Nous sommes dans un pur style d’horreur analogique. Pour ceux qui l’ignorent, ce sous-genre de l’horreur est un dérivé des films du style « found footage ». Par contre, si le found footage moderne utilise davantage la technologie du moment (soit de notre époque actuelle), l’horreur analogique trouve son esthétique dans les médias des années 1960 à 1990, avec la télé analogique ou le VHS. Ce genre d’horreur a, ironiquement, trouvé son public principalement sur YouTube, d’où la genèse du projet a débuté pour le réalisateur canadien.
« I began working on it as a 30-second YouTube sketch at the beginning of COVID, eventually expanding it into a feature. There was no script, just different scenes shot — and often re-shot — over five years. Hundreds of scenes were filmed and edited, and then never used. By my count, there are enough spare scenes to make another full feature film! »
[J’ai commencé à y travailler sous la forme d’un sketch YouTube de 30 secondes au début de la COVID, pour finalement en faire un long métrage. Il n’y avait pas de scénario, juste différentes scènes tournées – et souvent re-tournées – sur cinq ans. Des centaines de scènes ont été filmées et montées, puis jamais utilisées. À mon avis, il reste suffisamment de scènes inutilisées pour faire un autre long métrage complet!]
La définition du syndrome de la vallée de l’étrange est une théorie de la robotique qui prétend que lorsqu’un objet atteint un certain degré de ressemblance anthropomorphique ou d’hyperréalisme, il provoque une sensation d’angoisse et de malaise.
C’est ce que ce film provoque lorsqu’on le regarde, car les publicités de Buffet Infinity provoquent un grand malaise de par leur réalisme. Simon Glassman a fait un excellent travail pour reproduire avec sincérité ces publicités faites avec les moyens du bord par des petits commerçants qui espéraient un peu plus de visibilité.
De l’acting forcé, des effets spéciaux réduits, le lettrage des textes, les voix-off, le bruitage de l’époque, le manque d’aisance des commerçants, bref, tout y est. Le réalisme est parfois bluffant et le malaise s’accroît au fur et à mesure que le récit avance.
Malheureusement, vers la fin du film, on a l’impression que le réalisateur semble perdre confiance en son format narratif.
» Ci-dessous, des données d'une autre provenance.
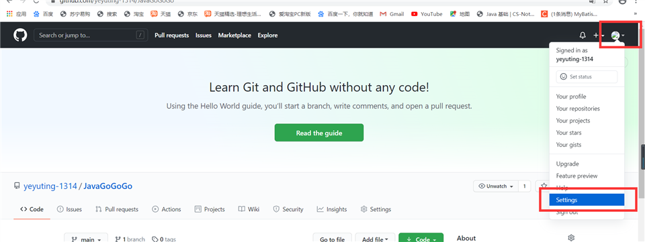Expand the Unwatch dropdown
Screen dimensions: 645x242
pos(496,186)
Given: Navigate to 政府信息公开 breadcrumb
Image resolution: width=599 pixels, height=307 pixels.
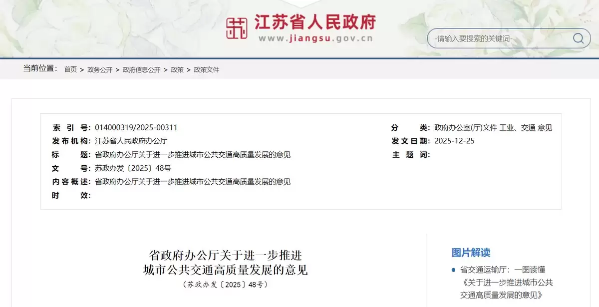Looking at the screenshot, I should pos(142,70).
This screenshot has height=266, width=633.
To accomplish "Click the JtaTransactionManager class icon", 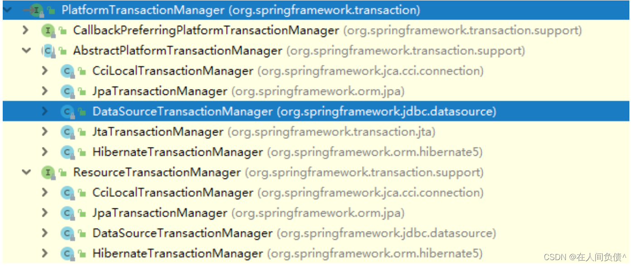I will coord(67,132).
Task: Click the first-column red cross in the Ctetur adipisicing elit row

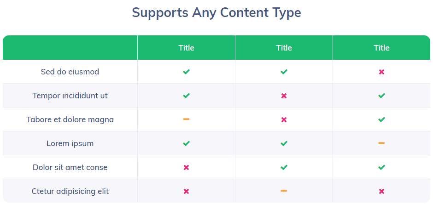Action: click(x=186, y=191)
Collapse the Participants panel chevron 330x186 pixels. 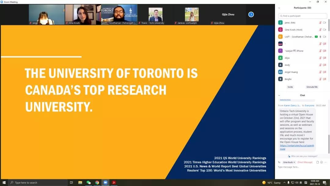point(279,8)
Dans quelques séquences qui font taches au récit, nous ne sommes ni dans une publicité, ni dans un téléjournal. Nous nous retrouvons derrière la caméra, dans le réel, et nous suivons quelques personnages dans leur quotidien. Ce changement de style jure avec le reste et n’apporte pas grand-chose à l’histoire, ce qui est dommage.
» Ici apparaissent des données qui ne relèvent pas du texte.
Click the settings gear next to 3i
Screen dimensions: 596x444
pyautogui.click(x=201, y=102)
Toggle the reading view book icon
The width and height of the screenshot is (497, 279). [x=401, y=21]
De plus, le format publicitaire prend beaucoup de liberté pour aider l’histoire à avancer. Si par moment, on accepte l’improbabilité d’une telle publicité (surtout si elle est drôle), à d’autres instances, cela devient trop gros et l’incrédulité prend toute la place.
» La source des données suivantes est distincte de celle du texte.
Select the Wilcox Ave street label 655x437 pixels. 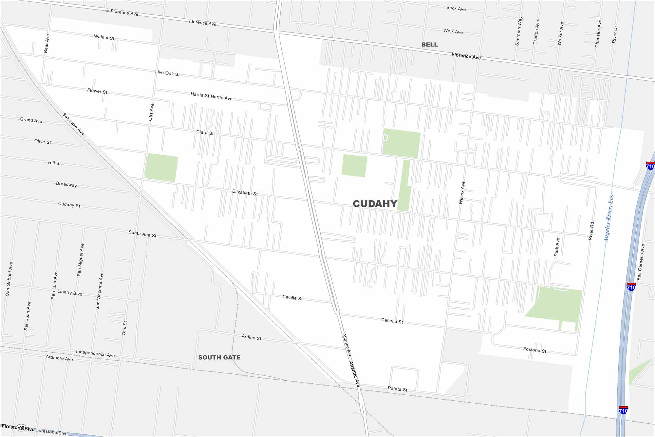point(462,193)
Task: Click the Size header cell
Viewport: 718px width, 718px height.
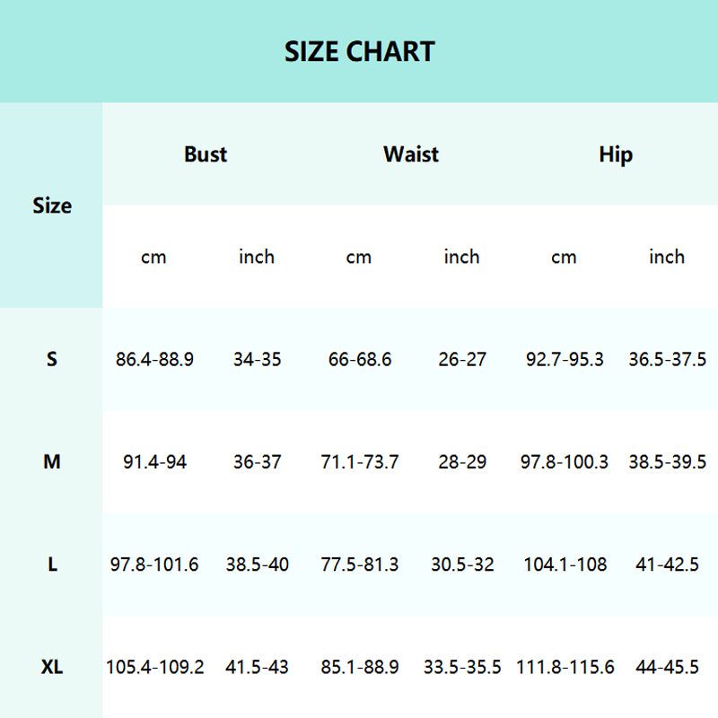Action: click(52, 206)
De plus, la fin nous laisse sur notre faim, ce qui est d’une hilarante ironie pour un film sur un buffet à volonté. Le réalisateur indique avoir filmé plusieurs scènes qui n’ont jamais été utilisées. On ne saura donc probablement jamais pourquoi il a choisi cette fin spécifiquement, mais s’il fait effectivement un autre film dans ce genre, j’espère qu’il pourra mettre un peu plus de punch dans sa finale.
Simon Glassman nous offre un film particulier, drôle, malaisant et plein de sincérité. J’espère qu’il trouvera son public et qu’il aura tout le succès qu’il mérite, car ce fut un visionnement fort agréable. Malgré une fin moins intéressante que le reste du film, je vous souhaite de le découvrir, sur grand écran ou votre télé cathodique.
Buffet infinity est présenté au Festival Fantasia le 28 juillet 2025.